Problem
Wherever the line with "This screenshot has width=2508, height=1348." sits in the listing below, transcribe from it up to and including the line with "is (1397, 2576).", exactly, and leave the remaining lines out.

Task data
++++++++++
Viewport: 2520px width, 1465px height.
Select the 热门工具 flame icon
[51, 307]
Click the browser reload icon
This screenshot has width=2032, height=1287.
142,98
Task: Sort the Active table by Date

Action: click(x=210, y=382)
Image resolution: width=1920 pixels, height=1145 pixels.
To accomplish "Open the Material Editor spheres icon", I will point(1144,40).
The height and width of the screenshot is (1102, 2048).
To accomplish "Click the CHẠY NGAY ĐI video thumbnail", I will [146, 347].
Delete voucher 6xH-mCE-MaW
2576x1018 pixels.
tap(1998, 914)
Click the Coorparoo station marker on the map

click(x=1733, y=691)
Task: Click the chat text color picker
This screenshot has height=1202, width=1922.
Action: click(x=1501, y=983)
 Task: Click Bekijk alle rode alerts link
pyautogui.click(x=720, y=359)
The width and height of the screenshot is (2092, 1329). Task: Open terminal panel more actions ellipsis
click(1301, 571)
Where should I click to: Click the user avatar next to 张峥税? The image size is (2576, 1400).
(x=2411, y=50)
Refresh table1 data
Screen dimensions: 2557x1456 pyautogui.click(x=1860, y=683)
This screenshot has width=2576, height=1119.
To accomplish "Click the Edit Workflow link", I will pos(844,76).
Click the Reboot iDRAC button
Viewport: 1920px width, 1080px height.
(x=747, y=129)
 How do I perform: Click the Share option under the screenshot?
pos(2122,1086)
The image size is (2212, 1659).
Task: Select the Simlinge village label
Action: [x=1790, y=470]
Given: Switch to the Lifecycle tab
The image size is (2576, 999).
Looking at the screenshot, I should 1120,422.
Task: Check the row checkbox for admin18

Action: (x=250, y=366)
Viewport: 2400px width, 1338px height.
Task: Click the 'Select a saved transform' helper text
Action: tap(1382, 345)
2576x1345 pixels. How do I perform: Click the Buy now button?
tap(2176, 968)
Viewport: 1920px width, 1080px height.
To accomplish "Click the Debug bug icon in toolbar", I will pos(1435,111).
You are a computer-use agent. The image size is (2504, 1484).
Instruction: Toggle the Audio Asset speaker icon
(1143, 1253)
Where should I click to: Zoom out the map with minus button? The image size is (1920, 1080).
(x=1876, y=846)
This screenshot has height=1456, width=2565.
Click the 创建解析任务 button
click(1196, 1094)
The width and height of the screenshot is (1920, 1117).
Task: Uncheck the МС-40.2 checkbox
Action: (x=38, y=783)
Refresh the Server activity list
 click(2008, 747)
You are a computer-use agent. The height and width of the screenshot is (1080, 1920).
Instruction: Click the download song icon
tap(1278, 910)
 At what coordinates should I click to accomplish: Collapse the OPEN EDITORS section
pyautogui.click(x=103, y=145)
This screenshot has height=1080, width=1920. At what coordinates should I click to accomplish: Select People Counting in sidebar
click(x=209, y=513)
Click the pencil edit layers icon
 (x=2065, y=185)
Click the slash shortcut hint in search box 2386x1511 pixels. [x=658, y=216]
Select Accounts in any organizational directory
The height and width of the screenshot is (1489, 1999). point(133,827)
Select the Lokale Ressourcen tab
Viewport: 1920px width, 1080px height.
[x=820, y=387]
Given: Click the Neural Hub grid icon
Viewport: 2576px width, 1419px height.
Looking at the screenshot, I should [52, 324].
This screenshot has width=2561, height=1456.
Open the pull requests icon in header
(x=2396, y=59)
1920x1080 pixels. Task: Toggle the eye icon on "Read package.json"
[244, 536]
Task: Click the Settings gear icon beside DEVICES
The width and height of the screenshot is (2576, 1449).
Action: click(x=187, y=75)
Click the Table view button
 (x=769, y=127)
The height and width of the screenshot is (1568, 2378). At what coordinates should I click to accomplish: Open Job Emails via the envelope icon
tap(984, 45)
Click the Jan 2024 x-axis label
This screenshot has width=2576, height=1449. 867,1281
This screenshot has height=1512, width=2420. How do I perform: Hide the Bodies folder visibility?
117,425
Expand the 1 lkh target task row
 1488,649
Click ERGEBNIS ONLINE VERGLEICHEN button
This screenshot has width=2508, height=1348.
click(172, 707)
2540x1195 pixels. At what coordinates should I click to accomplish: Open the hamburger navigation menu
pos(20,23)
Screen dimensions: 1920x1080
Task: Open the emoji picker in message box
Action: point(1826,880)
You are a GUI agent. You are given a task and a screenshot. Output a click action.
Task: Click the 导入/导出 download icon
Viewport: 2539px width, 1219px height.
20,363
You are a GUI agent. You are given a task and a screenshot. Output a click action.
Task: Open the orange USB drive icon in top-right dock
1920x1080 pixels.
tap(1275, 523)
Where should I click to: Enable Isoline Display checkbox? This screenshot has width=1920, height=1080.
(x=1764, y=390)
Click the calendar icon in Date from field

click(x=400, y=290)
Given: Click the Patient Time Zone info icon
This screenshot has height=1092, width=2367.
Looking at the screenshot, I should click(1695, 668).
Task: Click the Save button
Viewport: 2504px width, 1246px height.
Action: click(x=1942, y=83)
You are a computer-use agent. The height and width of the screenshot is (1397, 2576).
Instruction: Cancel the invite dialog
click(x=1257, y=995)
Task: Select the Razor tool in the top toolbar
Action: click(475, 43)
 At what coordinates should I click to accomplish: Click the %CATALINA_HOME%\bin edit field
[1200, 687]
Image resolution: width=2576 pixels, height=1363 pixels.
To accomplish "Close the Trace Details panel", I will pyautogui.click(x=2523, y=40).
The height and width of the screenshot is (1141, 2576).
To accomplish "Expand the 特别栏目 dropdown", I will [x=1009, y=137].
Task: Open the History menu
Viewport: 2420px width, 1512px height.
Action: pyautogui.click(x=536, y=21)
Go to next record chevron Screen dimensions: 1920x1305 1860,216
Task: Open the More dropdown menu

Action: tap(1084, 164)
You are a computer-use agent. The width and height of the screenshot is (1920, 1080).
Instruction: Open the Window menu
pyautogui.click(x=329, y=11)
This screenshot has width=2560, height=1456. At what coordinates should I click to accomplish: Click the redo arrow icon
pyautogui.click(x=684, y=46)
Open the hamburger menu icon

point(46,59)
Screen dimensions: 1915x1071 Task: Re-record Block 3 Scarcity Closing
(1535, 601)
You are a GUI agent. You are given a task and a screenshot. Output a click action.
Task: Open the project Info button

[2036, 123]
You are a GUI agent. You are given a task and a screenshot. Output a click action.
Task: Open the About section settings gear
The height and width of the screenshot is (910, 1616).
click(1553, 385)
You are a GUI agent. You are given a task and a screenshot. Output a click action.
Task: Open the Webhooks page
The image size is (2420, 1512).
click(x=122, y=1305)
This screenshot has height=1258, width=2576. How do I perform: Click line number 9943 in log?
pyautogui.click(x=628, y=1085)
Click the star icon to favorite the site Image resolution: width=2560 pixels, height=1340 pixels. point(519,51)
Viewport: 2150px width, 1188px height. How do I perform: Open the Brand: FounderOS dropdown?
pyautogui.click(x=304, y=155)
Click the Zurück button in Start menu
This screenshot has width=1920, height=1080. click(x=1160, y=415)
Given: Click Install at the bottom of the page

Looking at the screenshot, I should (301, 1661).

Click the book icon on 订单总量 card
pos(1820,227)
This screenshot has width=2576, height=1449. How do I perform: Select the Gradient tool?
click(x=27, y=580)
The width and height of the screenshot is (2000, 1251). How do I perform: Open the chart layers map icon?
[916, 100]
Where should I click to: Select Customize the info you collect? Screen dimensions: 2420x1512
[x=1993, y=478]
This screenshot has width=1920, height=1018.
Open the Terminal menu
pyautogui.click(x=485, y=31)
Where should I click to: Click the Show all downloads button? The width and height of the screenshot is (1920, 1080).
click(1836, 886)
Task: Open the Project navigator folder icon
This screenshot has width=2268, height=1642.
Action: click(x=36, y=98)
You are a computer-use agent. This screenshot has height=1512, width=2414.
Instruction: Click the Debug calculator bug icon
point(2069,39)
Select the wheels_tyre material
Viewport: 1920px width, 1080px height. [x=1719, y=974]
++++++++++
Response
This screenshot has width=2508, height=1348.
click(172, 707)
2540x1195 pixels. At what coordinates should I click to accomplish: Open the hamburger navigation menu
pos(20,23)
Screen dimensions: 1920x1080
Task: Open the emoji picker in message box
Action: point(1826,880)
You are a GUI agent. You are given a task and a screenshot. Output a click action.
Task: Click the 导入/导出 download icon
Viewport: 2539px width, 1219px height.
20,363
You are a GUI agent. You are given a task and a screenshot. Output a click action.
Task: Open the orange USB drive icon in top-right dock
1920x1080 pixels.
tap(1275, 523)
Where should I click to: Enable Isoline Display checkbox? This screenshot has width=1920, height=1080.
(x=1764, y=390)
Click the calendar icon in Date from field

click(x=400, y=290)
Given: Click the Patient Time Zone info icon
This screenshot has height=1092, width=2367.
Looking at the screenshot, I should click(1695, 668).
Task: Click the Save button
Viewport: 2504px width, 1246px height.
Action: click(x=1942, y=83)
You are a computer-use agent. The height and width of the screenshot is (1397, 2576).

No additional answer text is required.